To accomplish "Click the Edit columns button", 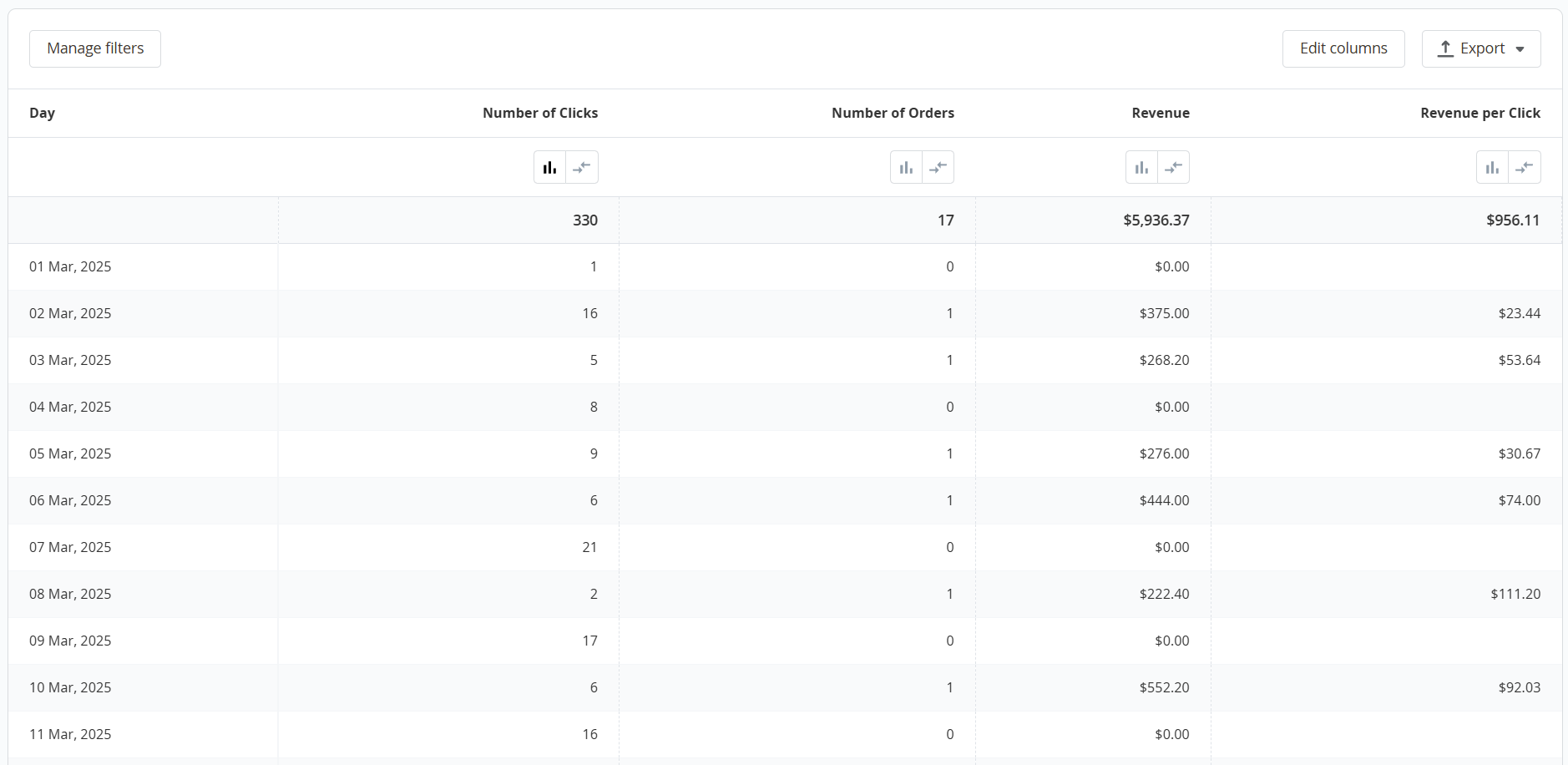I will coord(1343,48).
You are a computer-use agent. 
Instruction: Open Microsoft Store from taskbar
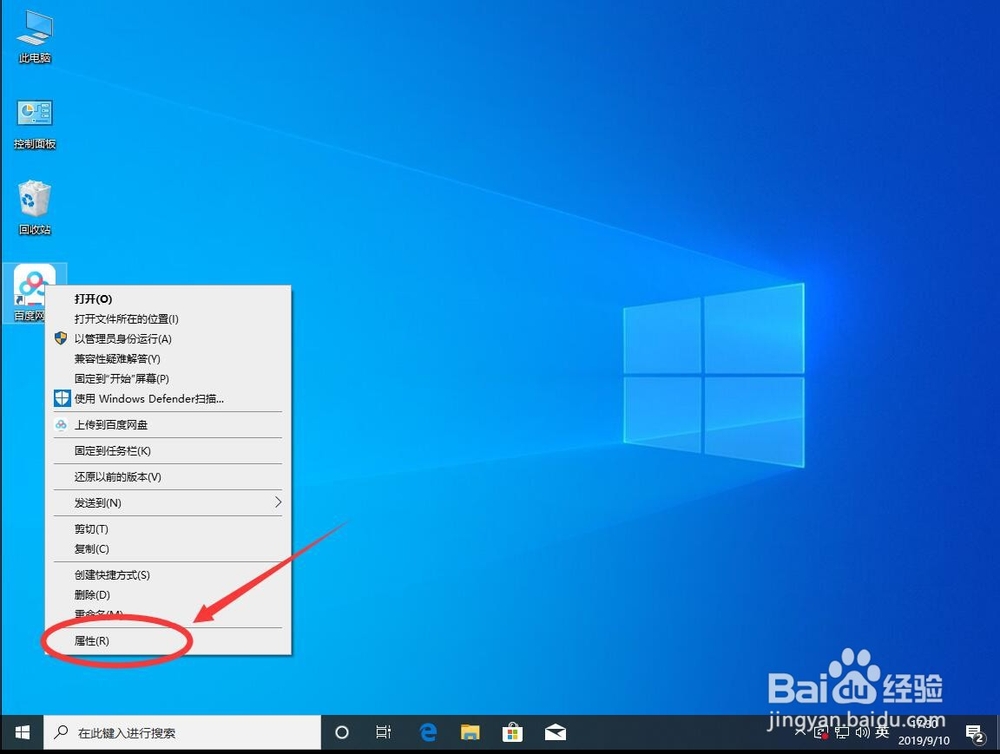coord(512,732)

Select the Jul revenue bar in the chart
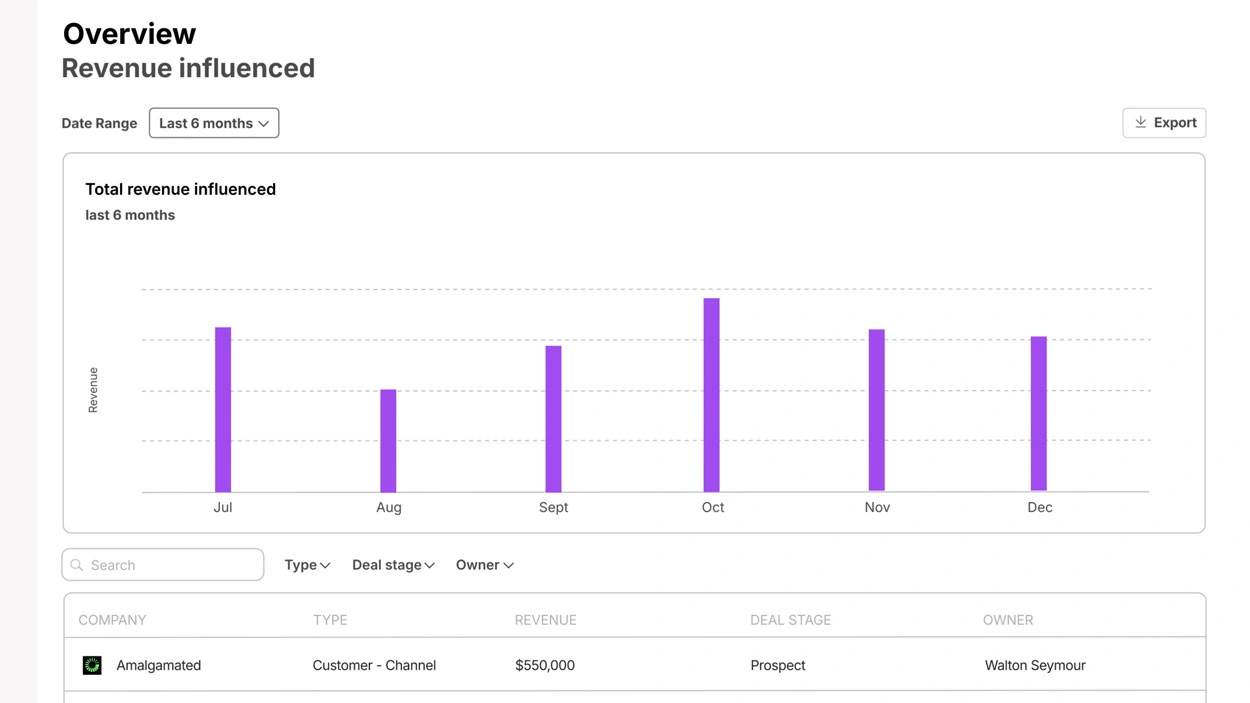point(223,409)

----------

What you return should be only the lines from the line with "You are a computer-use agent." through the last line of the listing above, exactly, both ends included, pictures excluded.

You are a computer-use agent. 
Instruction: Open Microsoft Store from taskbar
coord(512,732)

Select the Jul revenue bar in the chart
point(223,409)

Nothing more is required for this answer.